ASSIGNED TASK: Pictures must be left out. Print the lines from the beginning of the material through the line holding "You are a GUI", exactly and nothing else.
(Beginning of DATA SHOWN)
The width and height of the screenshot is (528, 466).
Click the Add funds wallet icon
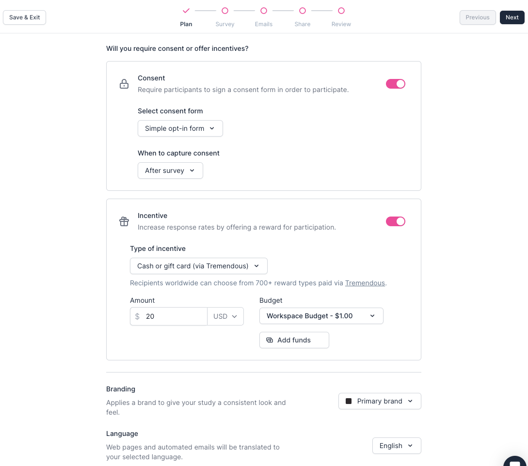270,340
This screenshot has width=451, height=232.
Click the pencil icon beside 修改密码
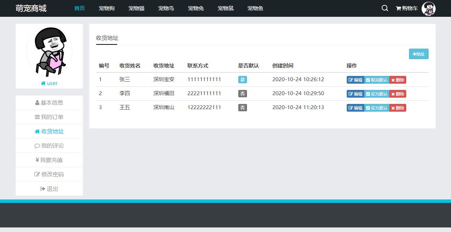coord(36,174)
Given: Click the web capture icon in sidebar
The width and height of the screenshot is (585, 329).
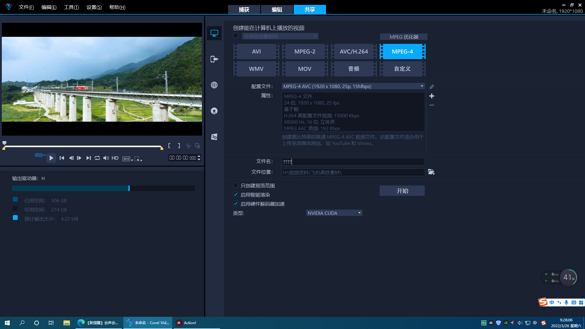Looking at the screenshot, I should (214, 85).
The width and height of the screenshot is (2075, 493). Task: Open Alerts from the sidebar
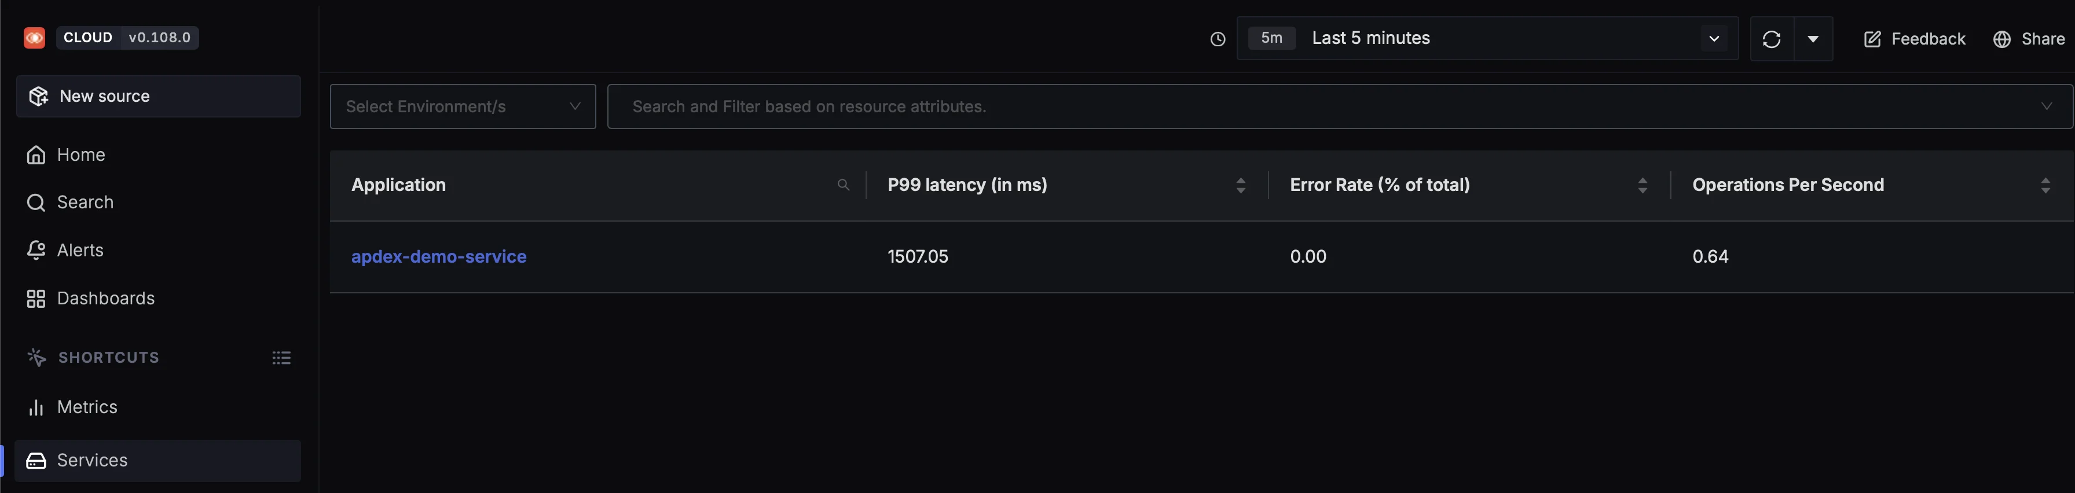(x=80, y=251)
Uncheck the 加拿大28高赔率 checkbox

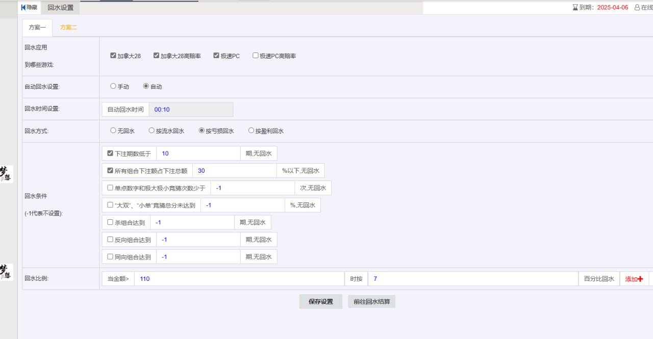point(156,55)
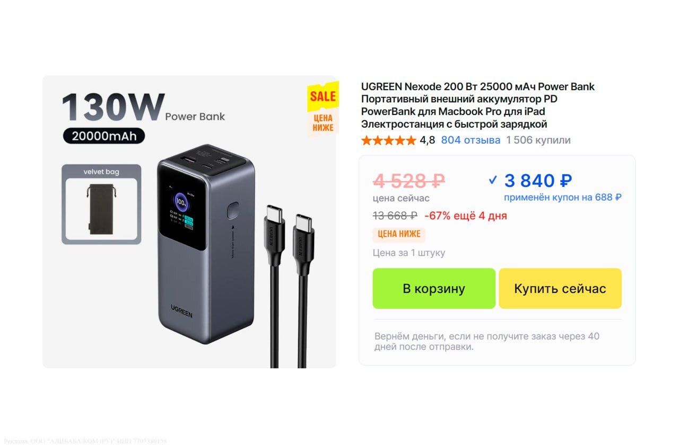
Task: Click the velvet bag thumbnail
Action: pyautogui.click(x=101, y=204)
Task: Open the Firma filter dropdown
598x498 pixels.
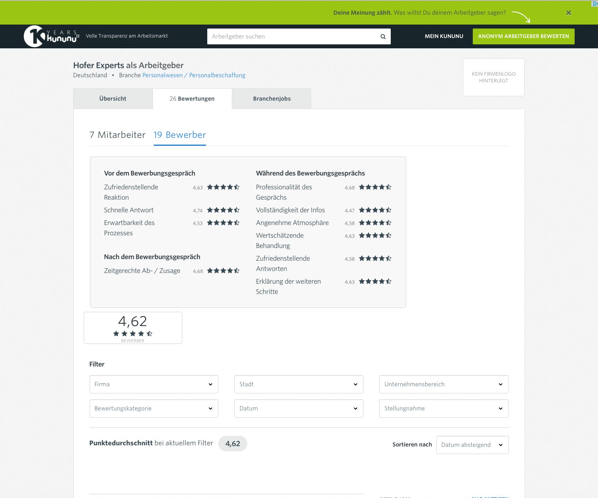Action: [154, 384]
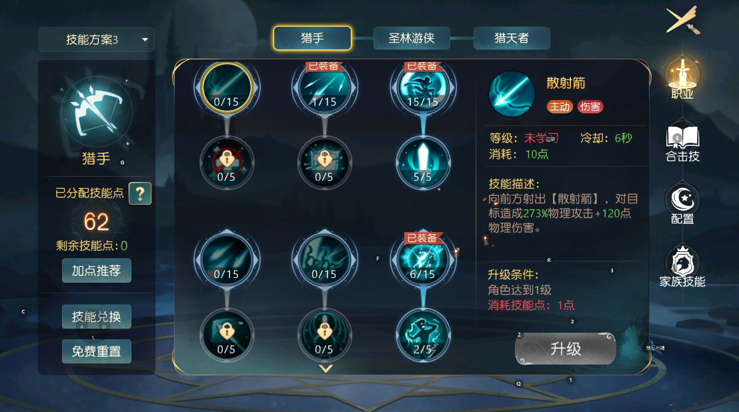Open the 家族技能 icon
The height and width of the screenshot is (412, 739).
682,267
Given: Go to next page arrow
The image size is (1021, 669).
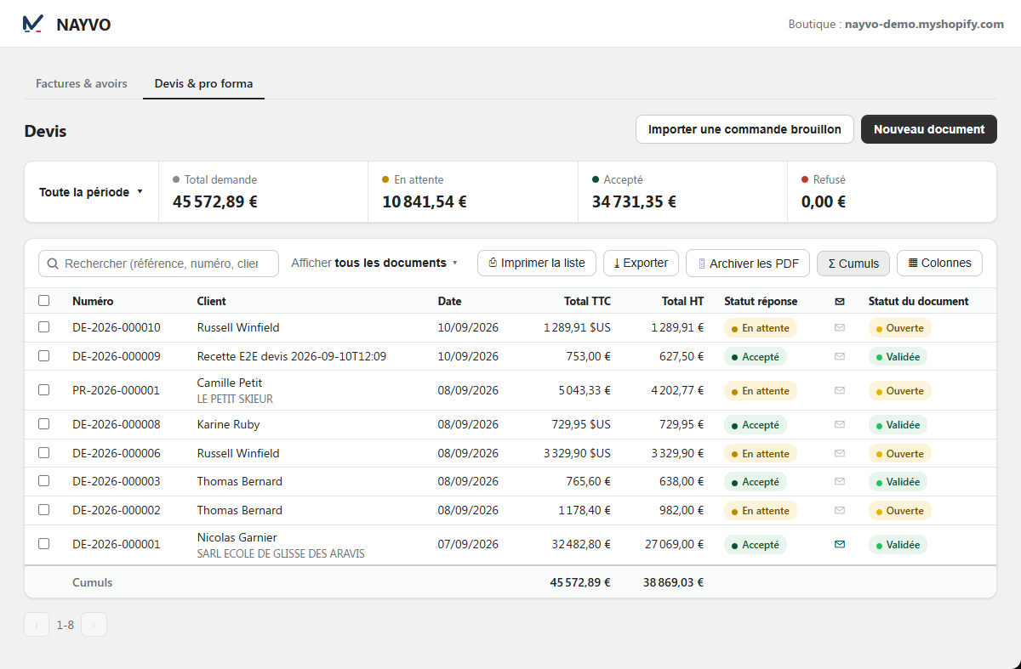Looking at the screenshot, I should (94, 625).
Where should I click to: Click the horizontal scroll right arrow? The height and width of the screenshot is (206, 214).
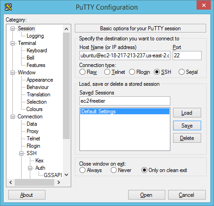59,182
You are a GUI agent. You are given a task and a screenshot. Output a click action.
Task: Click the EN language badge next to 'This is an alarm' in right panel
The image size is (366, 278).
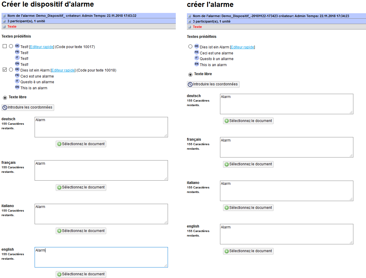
(End of DATA SHOWN)
ANSWER:
The width and height of the screenshot is (528, 466).
Click the Add funds wallet icon
270,340
This screenshot has width=451, height=232.
Click the pencil icon beside 修改密码
coord(36,174)
Given: Click the web capture icon in sidebar
The width and height of the screenshot is (585, 329).
Looking at the screenshot, I should (214, 85).
The width and height of the screenshot is (2075, 493). Task: Open Alerts from the sidebar
(x=80, y=251)
Uncheck the 加拿大28高赔率 checkbox

point(156,55)
Task: Click the velvet bag thumbnail
Action: pyautogui.click(x=101, y=204)
Task: Open the Firma filter dropdown
598x498 pixels.
Action: [154, 384]
Open the 家族技能 icon
The height and width of the screenshot is (412, 739).
682,267
Given: Go to next page arrow
The image size is (1021, 669).
Looking at the screenshot, I should (94, 625).
Where should I click to: Click the horizontal scroll right arrow? The height and width of the screenshot is (206, 214).
59,182
You are a GUI agent. You are given a task and a screenshot. Output a click action.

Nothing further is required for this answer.